When the announcement of news of a material event or a statement dealing with a rumor which calls for immediate release is made shortly before the opening or during market hours (presently 9:30 A.M. to 5:00 P.M., New York time)*, it is recommended that the company’s Exchange representative be notified by telephone at least ten minutes prior to release of the announcement to the news media. If the Exchange receives such notification in time, it will be in a position to consider whether, in the opinion of the Exchange, trading in the security should be temporarily halted. A delay in trading after the appearance of the news on the Dow Jones, Reuters or Bloomberg news wires provides a period of calm for public evaluation of the announcement. The halt also allows customers to revise the terms of limit orders on the specialist’s book in view of the news announcement. Even if limit orders are not canceled or changed during the halt, the fact that trading is halted results in the reopening being considered a new opening, thereby enabling limit orders to participate at the new opening price regardless of the previously entered limit. A longer delay in trading may be necessary if there is an unusual influx of orders. The Exchange attempts to keep such interruptions in the continuous auction market to a minimum. However, where events transpire during market hours, the overall importance of fairness to all those participating in the market demands that these procedures be followed.

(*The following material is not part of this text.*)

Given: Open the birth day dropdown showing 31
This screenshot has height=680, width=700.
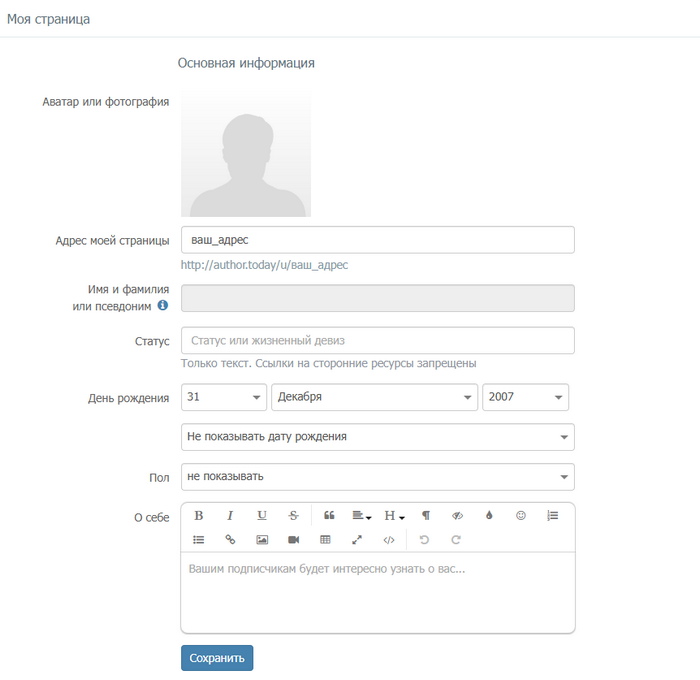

* Effective June 13, 1991 the New York Stock Exchange off-hours trading sessions became operational. The facility offers the opportunity to trade at NYSE closing prices after the NYSE’s 4:00 P.M. close until 5:00 P.M.

(C) Release to Newspapers and News Wire Services

News which ought to be the subject of immediate publicity must be released by the fastest available means. The fastest available means may vary in individual cases and according to the time of day. Ordinarily, this requires a release to the public press by telephone, facsimile, or hand delivery, or some combination of such methods. Transmittal of such a release to the press solely by mail is not considered satisfactory. Similarly, release of such news exclusively to local press would not be sufficient for adequate and prompt disclosure to the investing public. . . .

It seemed rather strange to me, back then (and more so, now, that I have gone back to refresh my memory of the NYSE Listed Company Manual’s terms), that the SEAS study presenters — in Europe — waited until something like 7 PM (local time in Europe) to conduct the web-cast. Why was that time chosen? Was the NYSE pre-notified?

Did Schering actually believe the results would be “immaterial”, and thus did not call the NYSE — to pre-notify, under Section 202.06(B)? That approach would have been “at variance” with the pro-offered reason for moving the time of the Q2 Earnings Conference Calls. Did Schering think it material, or not so? I do wonder.

Certainly, the SEAS release web-cast could have also been held prior to market open on Monday — say 11 AM, local Europe time, and still have held both the Merck and Schering conference calls at the originally-scheduled time — avoiding perhaps a half-day of market turmoil.